> Work to complete: All entries below must be given again word for word.

> Recorded data:

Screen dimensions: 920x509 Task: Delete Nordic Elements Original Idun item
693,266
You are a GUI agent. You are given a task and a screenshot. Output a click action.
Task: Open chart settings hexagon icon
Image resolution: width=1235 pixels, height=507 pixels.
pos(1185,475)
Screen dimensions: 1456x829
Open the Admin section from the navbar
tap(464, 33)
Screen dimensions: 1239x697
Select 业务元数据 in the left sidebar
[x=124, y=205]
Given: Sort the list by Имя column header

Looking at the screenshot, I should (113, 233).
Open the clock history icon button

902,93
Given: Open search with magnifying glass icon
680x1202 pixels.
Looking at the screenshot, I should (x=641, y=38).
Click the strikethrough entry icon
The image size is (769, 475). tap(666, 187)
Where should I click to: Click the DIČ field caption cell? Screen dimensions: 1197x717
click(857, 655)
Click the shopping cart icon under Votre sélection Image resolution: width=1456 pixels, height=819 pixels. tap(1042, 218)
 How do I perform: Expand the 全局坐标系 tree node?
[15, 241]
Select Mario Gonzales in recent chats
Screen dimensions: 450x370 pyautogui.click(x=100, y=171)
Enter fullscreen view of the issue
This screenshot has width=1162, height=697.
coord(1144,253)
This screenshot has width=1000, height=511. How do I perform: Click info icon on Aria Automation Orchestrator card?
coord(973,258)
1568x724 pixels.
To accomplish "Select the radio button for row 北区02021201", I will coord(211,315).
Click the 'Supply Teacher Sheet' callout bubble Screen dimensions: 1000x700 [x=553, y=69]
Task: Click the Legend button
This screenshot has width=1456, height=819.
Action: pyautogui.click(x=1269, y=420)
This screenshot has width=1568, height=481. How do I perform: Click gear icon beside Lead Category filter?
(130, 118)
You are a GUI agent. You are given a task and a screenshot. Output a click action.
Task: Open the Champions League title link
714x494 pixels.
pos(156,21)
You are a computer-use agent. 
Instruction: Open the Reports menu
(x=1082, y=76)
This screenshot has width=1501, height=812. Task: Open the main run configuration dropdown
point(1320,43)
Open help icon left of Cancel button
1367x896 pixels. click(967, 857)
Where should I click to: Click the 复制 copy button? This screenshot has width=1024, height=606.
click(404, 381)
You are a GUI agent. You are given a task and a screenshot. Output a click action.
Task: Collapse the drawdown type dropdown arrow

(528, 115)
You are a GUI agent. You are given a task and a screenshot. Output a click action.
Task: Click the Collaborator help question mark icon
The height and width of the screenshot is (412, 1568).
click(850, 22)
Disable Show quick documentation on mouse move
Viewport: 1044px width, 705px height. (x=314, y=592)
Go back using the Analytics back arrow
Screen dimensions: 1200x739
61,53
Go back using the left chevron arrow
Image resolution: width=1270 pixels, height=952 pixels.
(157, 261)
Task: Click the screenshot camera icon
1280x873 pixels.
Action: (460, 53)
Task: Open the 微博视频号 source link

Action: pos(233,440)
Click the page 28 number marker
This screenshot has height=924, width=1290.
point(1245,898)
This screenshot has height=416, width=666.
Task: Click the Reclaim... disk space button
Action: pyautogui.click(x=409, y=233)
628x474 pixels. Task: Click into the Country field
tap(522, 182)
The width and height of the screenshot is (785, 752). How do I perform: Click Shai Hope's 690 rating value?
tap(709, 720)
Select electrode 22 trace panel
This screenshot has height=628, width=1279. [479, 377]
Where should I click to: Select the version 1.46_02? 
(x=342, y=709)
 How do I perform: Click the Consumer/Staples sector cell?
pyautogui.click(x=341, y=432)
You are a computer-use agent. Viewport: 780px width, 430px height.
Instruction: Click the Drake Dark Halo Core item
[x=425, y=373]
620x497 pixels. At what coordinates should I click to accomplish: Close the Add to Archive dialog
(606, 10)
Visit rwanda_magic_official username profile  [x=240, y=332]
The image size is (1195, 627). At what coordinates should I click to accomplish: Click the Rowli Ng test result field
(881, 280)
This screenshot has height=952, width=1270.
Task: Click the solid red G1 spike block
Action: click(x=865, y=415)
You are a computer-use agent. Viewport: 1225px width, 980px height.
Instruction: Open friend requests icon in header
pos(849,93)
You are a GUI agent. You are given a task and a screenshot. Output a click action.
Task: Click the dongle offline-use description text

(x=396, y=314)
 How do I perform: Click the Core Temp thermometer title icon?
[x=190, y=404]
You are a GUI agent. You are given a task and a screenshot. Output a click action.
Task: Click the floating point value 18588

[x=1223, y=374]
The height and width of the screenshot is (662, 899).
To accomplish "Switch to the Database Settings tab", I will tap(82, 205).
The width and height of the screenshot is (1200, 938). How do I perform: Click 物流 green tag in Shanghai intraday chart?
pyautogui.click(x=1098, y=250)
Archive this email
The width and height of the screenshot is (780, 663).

> Answer area:
Screen dimensions: 920x509 Task: Delete Nordic Elements Original Idun item
693,266
You are a GUI agent. You are given a task and a screenshot. Output a click action.
Task: Open chart settings hexagon icon
Image resolution: width=1235 pixels, height=507 pixels.
pos(1185,475)
Screen dimensions: 1456x829
Open the Admin section from the navbar
tap(464, 33)
Screen dimensions: 1239x697
Select 业务元数据 in the left sidebar
[x=124, y=205]
Given: Sort the list by Имя column header

Looking at the screenshot, I should (113, 233).
Open the clock history icon button

902,93
Given: Open search with magnifying glass icon
680x1202 pixels.
Looking at the screenshot, I should (x=641, y=38).
Click the strikethrough entry icon
The image size is (769, 475). tap(666, 187)
Where should I click to: Click the DIČ field caption cell? Screen dimensions: 1197x717
click(857, 655)
Click the shopping cart icon under Votre sélection Image resolution: width=1456 pixels, height=819 pixels. tap(1042, 218)
 How do I perform: Expand the 全局坐标系 tree node?
[15, 241]
Select Mario Gonzales in recent chats
Screen dimensions: 450x370 pyautogui.click(x=100, y=171)
Enter fullscreen view of the issue
This screenshot has width=1162, height=697.
coord(1144,253)
This screenshot has width=1000, height=511. How do I perform: Click info icon on Aria Automation Orchestrator card?
coord(973,258)
1568x724 pixels.
To accomplish "Select the radio button for row 北区02021201", I will coord(211,315).
Click the 'Supply Teacher Sheet' callout bubble Screen dimensions: 1000x700 [x=553, y=69]
Task: Click the Legend button
This screenshot has width=1456, height=819.
Action: pyautogui.click(x=1269, y=420)
This screenshot has width=1568, height=481. How do I perform: Click gear icon beside Lead Category filter?
(130, 118)
You are a GUI agent. You are given a task and a screenshot. Output a click action.
Task: Open the Champions League title link
714x494 pixels.
pos(156,21)
You are a computer-use agent. 
Instruction: Open the Reports menu
(x=1082, y=76)
This screenshot has width=1501, height=812. Task: Open the main run configuration dropdown
point(1320,43)
Open help icon left of Cancel button
1367x896 pixels. click(967, 857)
Where should I click to: Click the 复制 copy button? This screenshot has width=1024, height=606.
click(404, 381)
You are a GUI agent. You are given a task and a screenshot. Output a click action.
Task: Collapse the drawdown type dropdown arrow

(528, 115)
You are a GUI agent. You are given a task and a screenshot. Output a click action.
Task: Click the Collaborator help question mark icon
The height and width of the screenshot is (412, 1568).
click(850, 22)
Disable Show quick documentation on mouse move
Viewport: 1044px width, 705px height. (x=314, y=592)
Go back using the Analytics back arrow
Screen dimensions: 1200x739
61,53
Go back using the left chevron arrow
Image resolution: width=1270 pixels, height=952 pixels.
(157, 261)
Task: Click the screenshot camera icon
1280x873 pixels.
Action: (460, 53)
Task: Open the 微博视频号 source link

Action: pos(233,440)
Click the page 28 number marker
This screenshot has height=924, width=1290.
point(1245,898)
This screenshot has height=416, width=666.
Task: Click the Reclaim... disk space button
Action: pyautogui.click(x=409, y=233)
628x474 pixels. Task: Click into the Country field
tap(522, 182)
The width and height of the screenshot is (785, 752). How do I perform: Click Shai Hope's 690 rating value?
tap(709, 720)
Select electrode 22 trace panel
This screenshot has height=628, width=1279. [479, 377]
Where should I click to: Select the version 1.46_02? 
(x=342, y=709)
 How do I perform: Click the Consumer/Staples sector cell?
pyautogui.click(x=341, y=432)
You are a computer-use agent. Viewport: 780px width, 430px height.
Instruction: Click the Drake Dark Halo Core item
[x=425, y=373]
620x497 pixels. At what coordinates should I click to accomplish: Close the Add to Archive dialog
(606, 10)
Visit rwanda_magic_official username profile  [x=240, y=332]
The image size is (1195, 627). At what coordinates should I click to accomplish: Click the Rowli Ng test result field
(881, 280)
This screenshot has height=952, width=1270.
Task: Click the solid red G1 spike block
Action: click(x=865, y=415)
You are a computer-use agent. Viewport: 1225px width, 980px height.
Instruction: Open friend requests icon in header
pos(849,93)
You are a GUI agent. You are given a task and a screenshot. Output a click action.
Task: Click the dongle offline-use description text

(x=396, y=314)
 How do I perform: Click the Core Temp thermometer title icon?
[x=190, y=404]
You are a GUI agent. You are given a task and a screenshot. Output a click action.
Task: Click the floating point value 18588

[x=1223, y=374]
The height and width of the screenshot is (662, 899).
To accomplish "Switch to the Database Settings tab", I will tap(82, 205).
The width and height of the screenshot is (1200, 938). How do I perform: Click 物流 green tag in Shanghai intraday chart?
pyautogui.click(x=1098, y=250)
Archive this email
The width and height of the screenshot is (780, 663).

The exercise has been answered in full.